## Data
———

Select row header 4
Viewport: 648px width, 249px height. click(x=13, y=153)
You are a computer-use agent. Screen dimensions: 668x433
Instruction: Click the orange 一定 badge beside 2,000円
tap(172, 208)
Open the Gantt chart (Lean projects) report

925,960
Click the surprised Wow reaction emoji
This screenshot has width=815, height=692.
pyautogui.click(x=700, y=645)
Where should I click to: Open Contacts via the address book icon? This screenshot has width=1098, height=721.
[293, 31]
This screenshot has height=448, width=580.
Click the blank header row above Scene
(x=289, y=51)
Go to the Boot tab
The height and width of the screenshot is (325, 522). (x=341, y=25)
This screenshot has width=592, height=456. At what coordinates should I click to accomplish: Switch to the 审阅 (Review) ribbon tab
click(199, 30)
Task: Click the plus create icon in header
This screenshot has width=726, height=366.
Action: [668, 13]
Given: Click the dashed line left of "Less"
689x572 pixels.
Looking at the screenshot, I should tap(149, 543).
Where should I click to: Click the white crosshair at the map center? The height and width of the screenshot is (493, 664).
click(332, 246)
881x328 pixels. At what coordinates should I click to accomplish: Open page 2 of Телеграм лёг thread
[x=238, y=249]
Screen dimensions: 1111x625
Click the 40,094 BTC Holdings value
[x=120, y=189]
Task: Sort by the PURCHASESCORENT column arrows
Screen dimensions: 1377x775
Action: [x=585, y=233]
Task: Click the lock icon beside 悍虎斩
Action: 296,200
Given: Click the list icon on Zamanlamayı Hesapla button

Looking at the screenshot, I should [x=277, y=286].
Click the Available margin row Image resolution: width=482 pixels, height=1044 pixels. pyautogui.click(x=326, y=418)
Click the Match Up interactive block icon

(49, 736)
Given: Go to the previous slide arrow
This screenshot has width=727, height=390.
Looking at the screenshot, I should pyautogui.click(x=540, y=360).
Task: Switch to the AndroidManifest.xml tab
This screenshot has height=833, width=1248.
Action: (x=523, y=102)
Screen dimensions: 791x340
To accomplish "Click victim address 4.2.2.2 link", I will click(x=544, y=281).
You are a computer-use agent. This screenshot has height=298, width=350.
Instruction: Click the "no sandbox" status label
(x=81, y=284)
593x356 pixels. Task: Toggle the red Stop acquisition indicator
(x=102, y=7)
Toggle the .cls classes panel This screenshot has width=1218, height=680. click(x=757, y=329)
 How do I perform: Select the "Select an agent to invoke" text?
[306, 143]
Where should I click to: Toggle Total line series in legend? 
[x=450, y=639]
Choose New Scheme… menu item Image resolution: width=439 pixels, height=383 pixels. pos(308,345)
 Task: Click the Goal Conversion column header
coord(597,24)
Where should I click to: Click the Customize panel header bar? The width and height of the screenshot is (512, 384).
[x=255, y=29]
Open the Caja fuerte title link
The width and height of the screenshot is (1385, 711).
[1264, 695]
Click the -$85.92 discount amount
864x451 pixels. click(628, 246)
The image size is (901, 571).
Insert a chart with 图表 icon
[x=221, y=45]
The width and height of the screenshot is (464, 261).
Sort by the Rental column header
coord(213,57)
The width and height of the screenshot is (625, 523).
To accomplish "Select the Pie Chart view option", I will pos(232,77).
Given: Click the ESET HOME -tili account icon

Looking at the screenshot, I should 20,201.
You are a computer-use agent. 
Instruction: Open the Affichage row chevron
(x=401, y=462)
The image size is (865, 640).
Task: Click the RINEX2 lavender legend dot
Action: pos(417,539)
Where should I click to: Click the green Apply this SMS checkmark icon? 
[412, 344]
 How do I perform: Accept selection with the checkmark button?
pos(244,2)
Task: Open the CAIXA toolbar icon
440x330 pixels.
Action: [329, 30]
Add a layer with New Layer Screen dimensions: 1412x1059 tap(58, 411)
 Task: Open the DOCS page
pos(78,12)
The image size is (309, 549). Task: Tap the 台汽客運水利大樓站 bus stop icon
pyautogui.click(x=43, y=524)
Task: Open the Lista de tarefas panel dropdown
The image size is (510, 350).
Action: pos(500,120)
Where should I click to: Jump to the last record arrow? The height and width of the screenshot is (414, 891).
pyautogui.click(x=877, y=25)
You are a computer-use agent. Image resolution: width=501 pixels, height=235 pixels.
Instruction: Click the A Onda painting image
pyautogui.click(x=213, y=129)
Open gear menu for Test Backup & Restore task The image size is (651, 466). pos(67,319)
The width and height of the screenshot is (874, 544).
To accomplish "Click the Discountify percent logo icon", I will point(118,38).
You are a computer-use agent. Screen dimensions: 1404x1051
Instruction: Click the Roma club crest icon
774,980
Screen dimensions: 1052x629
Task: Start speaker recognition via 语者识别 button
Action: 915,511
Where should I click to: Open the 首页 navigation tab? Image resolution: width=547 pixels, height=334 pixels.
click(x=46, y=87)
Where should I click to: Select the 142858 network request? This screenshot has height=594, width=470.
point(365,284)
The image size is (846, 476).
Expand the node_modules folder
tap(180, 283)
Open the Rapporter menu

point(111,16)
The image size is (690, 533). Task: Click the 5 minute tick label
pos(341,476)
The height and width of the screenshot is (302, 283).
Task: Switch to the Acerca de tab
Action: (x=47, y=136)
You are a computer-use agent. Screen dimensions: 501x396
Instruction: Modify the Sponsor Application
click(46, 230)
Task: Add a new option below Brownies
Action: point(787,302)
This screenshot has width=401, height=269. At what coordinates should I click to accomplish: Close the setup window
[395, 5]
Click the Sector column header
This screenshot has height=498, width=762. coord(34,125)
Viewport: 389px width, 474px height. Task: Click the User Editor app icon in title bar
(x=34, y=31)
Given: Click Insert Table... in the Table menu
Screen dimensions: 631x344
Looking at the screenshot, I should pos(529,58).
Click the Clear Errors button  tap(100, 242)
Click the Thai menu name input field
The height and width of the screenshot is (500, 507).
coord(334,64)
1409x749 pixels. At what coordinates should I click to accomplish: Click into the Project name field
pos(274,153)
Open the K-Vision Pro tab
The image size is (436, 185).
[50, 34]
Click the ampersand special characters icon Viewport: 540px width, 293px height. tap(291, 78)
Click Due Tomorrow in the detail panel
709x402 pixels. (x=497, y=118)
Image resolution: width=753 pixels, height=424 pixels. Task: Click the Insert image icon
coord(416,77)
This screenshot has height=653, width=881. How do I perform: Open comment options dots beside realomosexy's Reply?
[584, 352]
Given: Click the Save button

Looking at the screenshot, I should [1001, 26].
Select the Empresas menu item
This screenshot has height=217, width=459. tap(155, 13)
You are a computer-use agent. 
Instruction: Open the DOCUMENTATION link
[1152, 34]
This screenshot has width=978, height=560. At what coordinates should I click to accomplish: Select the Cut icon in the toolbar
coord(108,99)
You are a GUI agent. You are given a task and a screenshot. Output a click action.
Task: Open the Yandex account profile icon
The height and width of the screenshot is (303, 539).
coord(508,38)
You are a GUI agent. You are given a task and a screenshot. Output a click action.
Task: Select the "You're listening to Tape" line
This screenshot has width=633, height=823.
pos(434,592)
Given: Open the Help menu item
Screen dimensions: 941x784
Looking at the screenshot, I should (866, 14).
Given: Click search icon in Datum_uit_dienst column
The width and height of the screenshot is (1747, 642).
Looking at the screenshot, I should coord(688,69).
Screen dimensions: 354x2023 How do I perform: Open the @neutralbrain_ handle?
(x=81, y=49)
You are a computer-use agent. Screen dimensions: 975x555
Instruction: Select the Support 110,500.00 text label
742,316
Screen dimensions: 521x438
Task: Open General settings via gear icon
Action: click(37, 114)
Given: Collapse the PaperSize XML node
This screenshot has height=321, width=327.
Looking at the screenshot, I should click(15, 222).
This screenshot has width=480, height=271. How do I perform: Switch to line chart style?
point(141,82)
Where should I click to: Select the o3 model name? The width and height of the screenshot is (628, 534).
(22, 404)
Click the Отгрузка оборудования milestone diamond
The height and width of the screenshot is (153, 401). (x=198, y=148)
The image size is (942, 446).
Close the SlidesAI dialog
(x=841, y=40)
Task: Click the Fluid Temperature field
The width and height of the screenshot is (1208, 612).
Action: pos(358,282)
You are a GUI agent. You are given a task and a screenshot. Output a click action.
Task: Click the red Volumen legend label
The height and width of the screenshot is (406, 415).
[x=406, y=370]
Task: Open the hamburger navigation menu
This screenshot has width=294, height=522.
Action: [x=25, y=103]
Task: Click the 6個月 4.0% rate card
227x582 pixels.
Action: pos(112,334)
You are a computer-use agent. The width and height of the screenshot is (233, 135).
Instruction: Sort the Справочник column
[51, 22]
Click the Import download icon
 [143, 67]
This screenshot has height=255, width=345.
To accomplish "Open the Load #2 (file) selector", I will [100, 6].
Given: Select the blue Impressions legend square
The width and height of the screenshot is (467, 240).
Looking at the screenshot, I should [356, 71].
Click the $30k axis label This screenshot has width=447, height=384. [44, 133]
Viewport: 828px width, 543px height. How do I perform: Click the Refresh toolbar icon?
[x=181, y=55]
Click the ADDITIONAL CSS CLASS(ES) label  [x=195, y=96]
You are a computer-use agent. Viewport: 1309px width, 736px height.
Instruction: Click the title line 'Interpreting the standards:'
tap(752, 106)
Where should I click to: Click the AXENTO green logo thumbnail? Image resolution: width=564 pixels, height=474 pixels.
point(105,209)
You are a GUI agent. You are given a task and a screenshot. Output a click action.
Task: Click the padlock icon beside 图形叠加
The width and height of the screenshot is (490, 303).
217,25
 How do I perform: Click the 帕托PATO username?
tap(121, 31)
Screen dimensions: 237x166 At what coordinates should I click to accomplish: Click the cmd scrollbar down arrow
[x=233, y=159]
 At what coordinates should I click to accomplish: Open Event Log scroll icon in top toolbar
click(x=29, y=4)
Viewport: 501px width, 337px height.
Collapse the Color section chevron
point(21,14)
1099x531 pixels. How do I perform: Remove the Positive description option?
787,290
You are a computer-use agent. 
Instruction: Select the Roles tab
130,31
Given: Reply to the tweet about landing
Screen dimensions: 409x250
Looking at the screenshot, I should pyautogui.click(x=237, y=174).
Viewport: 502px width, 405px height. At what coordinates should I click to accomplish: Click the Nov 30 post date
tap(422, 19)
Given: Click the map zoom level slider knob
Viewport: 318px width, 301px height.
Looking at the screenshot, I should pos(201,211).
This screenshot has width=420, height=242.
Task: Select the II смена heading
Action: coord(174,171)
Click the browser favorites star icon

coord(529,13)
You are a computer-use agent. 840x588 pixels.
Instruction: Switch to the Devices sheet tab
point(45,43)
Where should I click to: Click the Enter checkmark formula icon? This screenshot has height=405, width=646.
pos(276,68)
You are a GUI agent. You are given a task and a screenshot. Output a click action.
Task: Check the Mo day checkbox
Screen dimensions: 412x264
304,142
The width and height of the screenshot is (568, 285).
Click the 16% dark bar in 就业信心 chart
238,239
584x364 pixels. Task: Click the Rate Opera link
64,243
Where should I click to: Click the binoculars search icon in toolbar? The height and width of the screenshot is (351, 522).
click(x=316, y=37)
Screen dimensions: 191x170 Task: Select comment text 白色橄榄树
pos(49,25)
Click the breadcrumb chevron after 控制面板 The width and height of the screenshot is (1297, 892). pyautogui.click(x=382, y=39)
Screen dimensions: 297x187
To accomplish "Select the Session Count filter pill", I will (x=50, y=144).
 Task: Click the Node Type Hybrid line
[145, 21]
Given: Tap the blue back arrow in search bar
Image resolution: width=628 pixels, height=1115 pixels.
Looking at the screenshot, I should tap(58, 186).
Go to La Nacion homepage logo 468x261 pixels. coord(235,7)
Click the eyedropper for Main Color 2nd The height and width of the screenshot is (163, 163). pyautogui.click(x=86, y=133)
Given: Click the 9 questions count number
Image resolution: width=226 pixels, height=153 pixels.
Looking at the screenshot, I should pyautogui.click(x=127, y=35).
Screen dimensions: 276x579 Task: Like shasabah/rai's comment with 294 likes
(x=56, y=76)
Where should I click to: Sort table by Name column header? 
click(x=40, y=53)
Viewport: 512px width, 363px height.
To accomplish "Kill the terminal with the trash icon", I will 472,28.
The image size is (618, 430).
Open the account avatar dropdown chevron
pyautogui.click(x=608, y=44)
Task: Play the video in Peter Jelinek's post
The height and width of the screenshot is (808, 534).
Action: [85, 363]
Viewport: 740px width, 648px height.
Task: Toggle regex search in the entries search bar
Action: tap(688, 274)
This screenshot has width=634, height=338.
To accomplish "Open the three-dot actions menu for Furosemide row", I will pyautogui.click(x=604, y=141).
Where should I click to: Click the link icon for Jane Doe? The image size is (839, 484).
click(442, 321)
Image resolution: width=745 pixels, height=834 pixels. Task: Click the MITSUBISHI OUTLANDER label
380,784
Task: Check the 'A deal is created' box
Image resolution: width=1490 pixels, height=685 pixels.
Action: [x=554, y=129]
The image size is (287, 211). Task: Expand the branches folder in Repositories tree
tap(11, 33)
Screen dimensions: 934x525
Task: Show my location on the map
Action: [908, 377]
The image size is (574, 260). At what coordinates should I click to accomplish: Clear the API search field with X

———

## Task item
Lines to set down from above: the line with "Toggle the .cls", the line with "Task: Open the CAIXA toolbar icon", and every line between, each exactly as written.

## Written reply
Toggle the .cls classes panel This screenshot has width=1218, height=680. click(x=757, y=329)
 How do I perform: Select the "Select an agent to invoke" text?
[306, 143]
Where should I click to: Toggle Total line series in legend? 
[x=450, y=639]
Choose New Scheme… menu item Image resolution: width=439 pixels, height=383 pixels. pos(308,345)
 Task: Click the Goal Conversion column header
coord(597,24)
Where should I click to: Click the Customize panel header bar? The width and height of the screenshot is (512, 384).
[x=255, y=29]
Open the Caja fuerte title link
The width and height of the screenshot is (1385, 711).
[1264, 695]
Click the -$85.92 discount amount
864x451 pixels. click(628, 246)
The image size is (901, 571).
Insert a chart with 图表 icon
[x=221, y=45]
The width and height of the screenshot is (464, 261).
Sort by the Rental column header
coord(213,57)
The width and height of the screenshot is (625, 523).
To accomplish "Select the Pie Chart view option", I will pos(232,77).
Given: Click the ESET HOME -tili account icon

Looking at the screenshot, I should 20,201.
You are a computer-use agent. 
Instruction: Open the Affichage row chevron
(x=401, y=462)
The image size is (865, 640).
Task: Click the RINEX2 lavender legend dot
Action: pos(417,539)
Where should I click to: Click the green Apply this SMS checkmark icon? 
[412, 344]
 How do I perform: Accept selection with the checkmark button?
pos(244,2)
Task: Open the CAIXA toolbar icon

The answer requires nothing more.